# hourly rate and number of pushes



## bigthom (Oct 14, 2010)

hey i am from buffalo new york and deal with lake affect snow a lot. just wondering what some people are at for an hourly rate in a pick up truck. by that i mean what you charge to plow a lot in that truck. not what you pay people in a pick up. and wondering wat the number of snow falls or pushes you are basing you bids from. just wanna see where i am at in the market. thanx guys.


----------



## grandview (Oct 9, 2005)

How long have you been plowing?


----------



## bigthom (Oct 14, 2010)

12 years. just seeing how competitive i really am. tough to stay cheap but still make profit with these fuel prices.


----------



## grandview (Oct 9, 2005)

I've been doing things based on 25 pushes for seasonal contracts.


----------



## sectlandscaping (Sep 7, 2009)

I would go by how many bids you get. If you land more then 50% of the accounts you bid your probably bidding to low.


----------



## grandview (Oct 9, 2005)

sectlandscaping;1508132 said:


> I would go by how many bids you get.
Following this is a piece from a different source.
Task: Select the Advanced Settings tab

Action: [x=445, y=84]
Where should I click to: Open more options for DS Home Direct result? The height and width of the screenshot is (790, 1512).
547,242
If you land more then 50% of the accounts you bid your probably bidding to low.


Around here,snowplowing driveways is like manta falling from the sky.


----------



## bigthom (Oct 14, 2010)

lol ya im in the west seneca south cheektowaga area. i just do this for extra cash now. i work full time in a auto shop. so its mainly people i know. Ive been bidding at 28 pushes so im not too far off.


----------